Networking no evento “Microplásticos e nanoplásticos: impacto nos animais e na natureza”, organizado pela equipa da ALLATRA em Manhattan, Nova Iorque

“O problema global dos microplásticos e dos nanoplásticos exige a procura urgente de soluções”. Identificou o fosso entre aquilo que a ciência já sabe e o nível de informação da sociedade como um dos principais obstáculos: “Os dados científicos ainda não chegam às pessoas na medida necessária para que o mundo finalmente desperte e encare com lucidez o que está a acontecer.”

No entanto, esta noite deixou-lhe um sentimento de esperança: “O primeiro passo para resolver qualquer problema é tomar consciência da sua existência. Se o problema existe, é preciso, antes de mais, reconhecê-lo. Só depois surgirá a solução.”

Networking no evento “Microplásticos e nanoplásticos: impacto nos animais e na natureza”, organizado pela equipa da ALLATRA em Manhattan, Nova Iorque

A ALLATRA expressa o seu sincero agradecimento ao Civic Hall por ter permitido a realização deste evento nas suas instalações e por ter participado na sua organização. O seu apoio constante ao diálogo sobre questões ambientais e de saúde pública demonstra um profundo compromisso com os princípios da participação cívica e do bem-estar da sociedade.


Sobre o Civic Hall

O Civic Hall é um centro ultramoderno situado na Union Square, em Nova Iorque. Foi criado com uma ideia simples: reunir pessoas em torno de oportunidades de desenvolvimento, colaboração e fortalecimento da comunidade.

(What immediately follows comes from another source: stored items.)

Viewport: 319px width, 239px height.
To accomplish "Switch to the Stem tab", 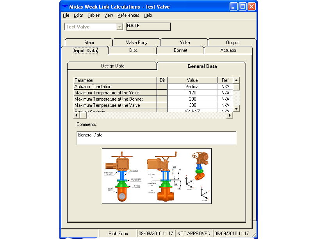I will (89, 42).
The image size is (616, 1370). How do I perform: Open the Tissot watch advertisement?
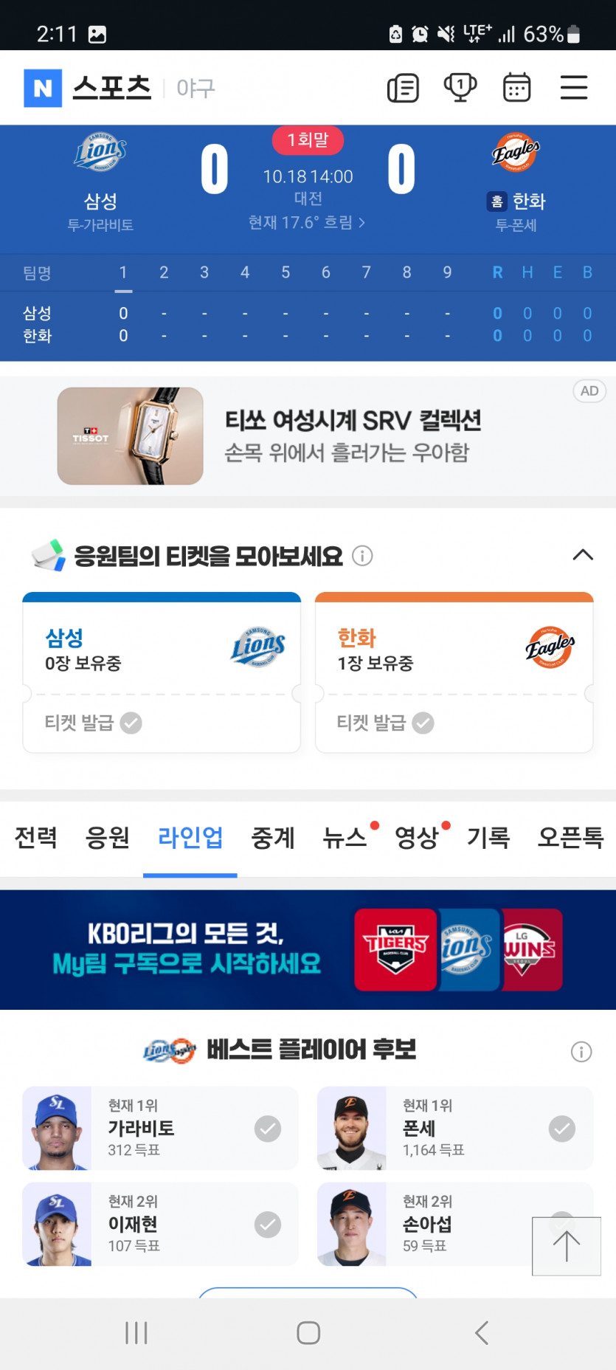point(308,436)
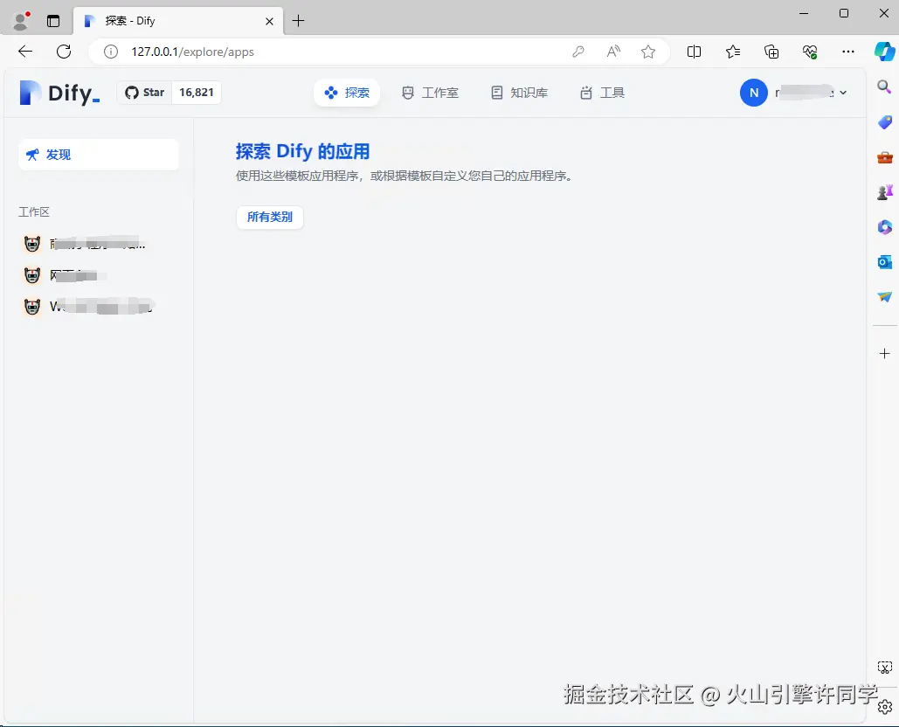Click the Dify logo
Image resolution: width=899 pixels, height=727 pixels.
56,92
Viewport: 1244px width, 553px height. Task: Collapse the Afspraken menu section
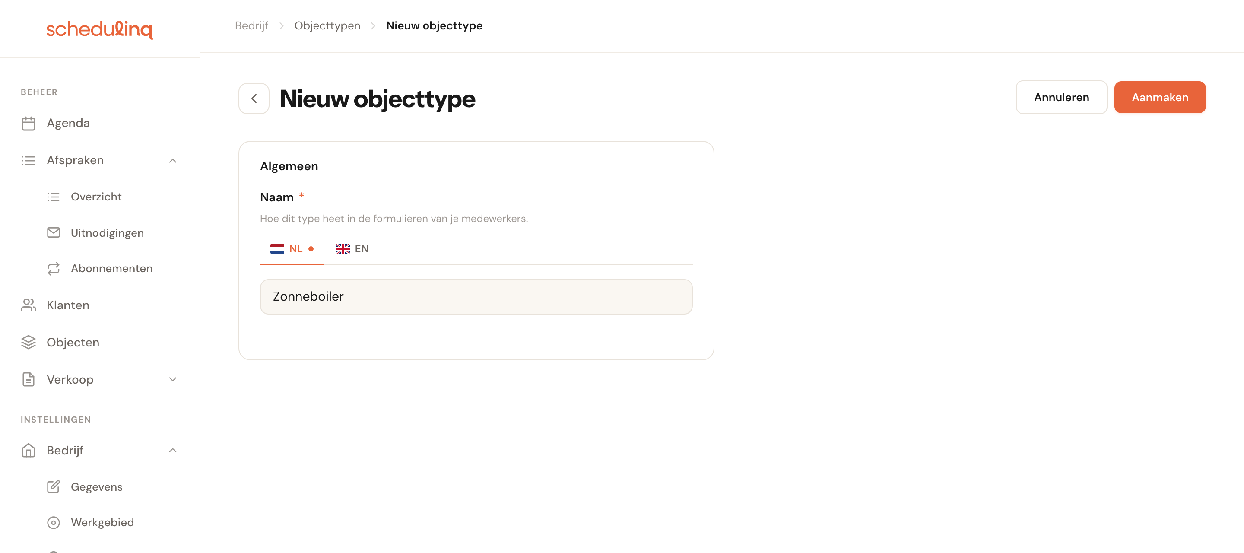[173, 160]
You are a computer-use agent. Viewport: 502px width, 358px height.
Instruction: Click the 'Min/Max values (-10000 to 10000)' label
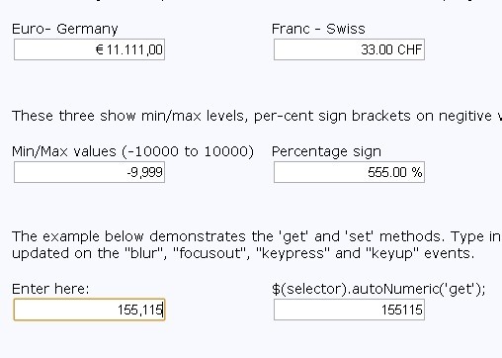click(132, 151)
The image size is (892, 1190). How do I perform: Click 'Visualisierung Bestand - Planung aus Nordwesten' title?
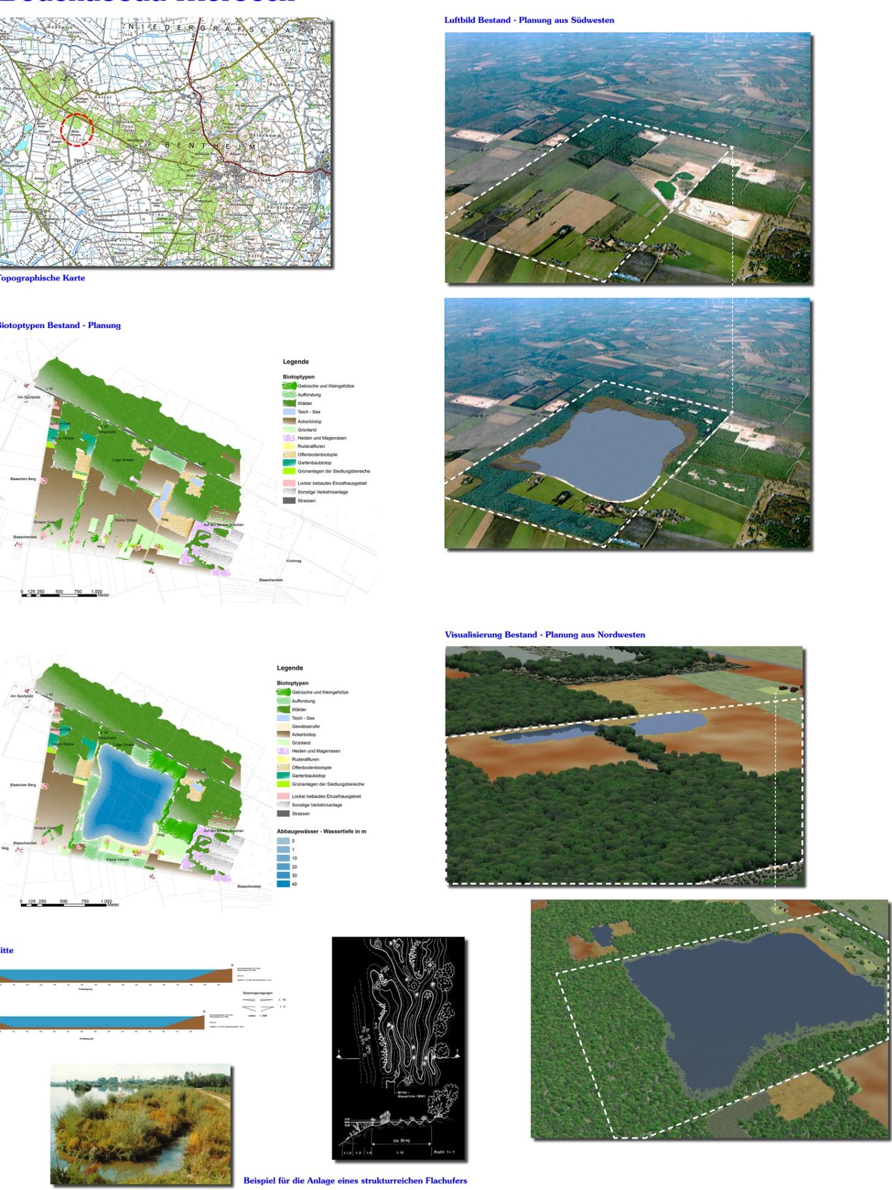pos(545,635)
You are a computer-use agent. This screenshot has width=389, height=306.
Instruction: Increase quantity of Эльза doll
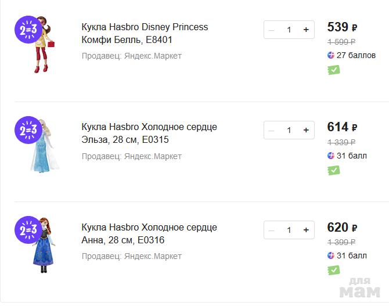click(x=306, y=130)
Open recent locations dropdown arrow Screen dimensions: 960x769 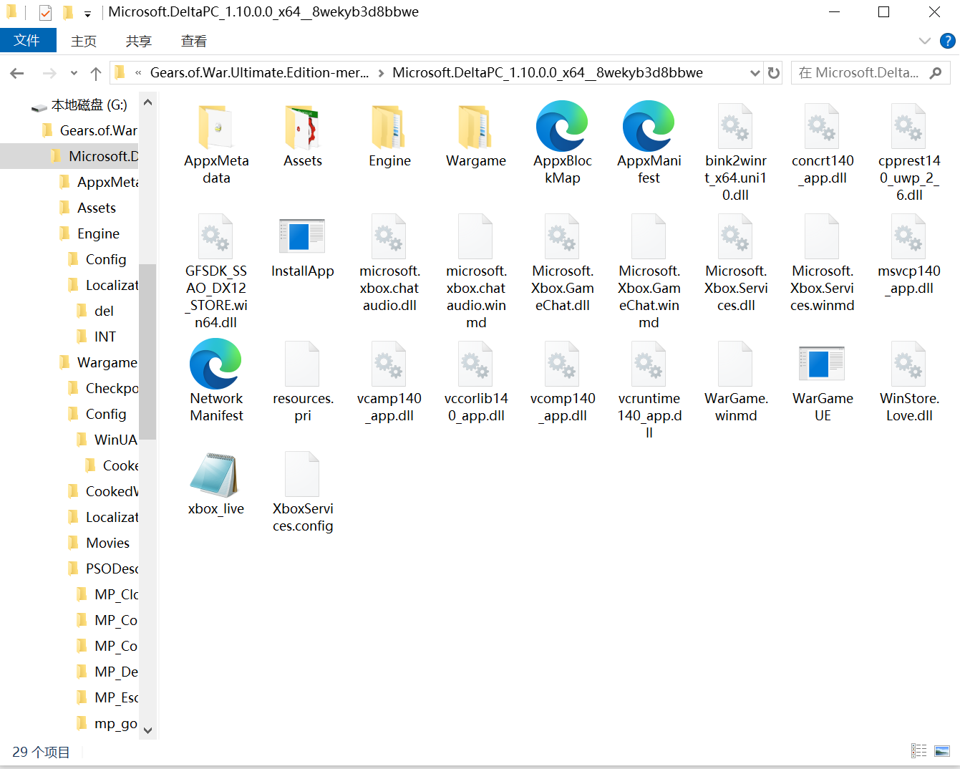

Atualmente, o Civic Hall tem como missão potenciar oportunidades num espaço tão diverso quanto a cidade onde se encontra. Disponibiliza as suas instalações para os mais variados tipos de eventos, desde programas educativos e apoio a startups até à realização de exposições de arte e receções de casamento.

 

Sobre a ALLATRA

A ALLATRA é uma plataforma cívica internacional, com um centro de investigação nos Estados Unidos (Centro Global de Investigação ALLATRA), dedicada à análise abrangente das alterações climáticas e ambientais, ao estudo do impacto dos microplásticos e dos nanoplásticos, bem como à promoção da cooperação intercultural e à defesa dos direitos e das liberdades fundamentais do ser humano.

Em reconhecimento do seu compromisso com a proteção do ambiente e de toda a criação, a ALLATRA recebeu, em 2024, a Bênção Apostólica de Sua Santidade o Papa Francisco. Em 2025, Sua Santidade o Papa Leão XIV concedeu igualmente a Bênção Apostólica ao presidente da ALLATRA e a todos os seus voluntários.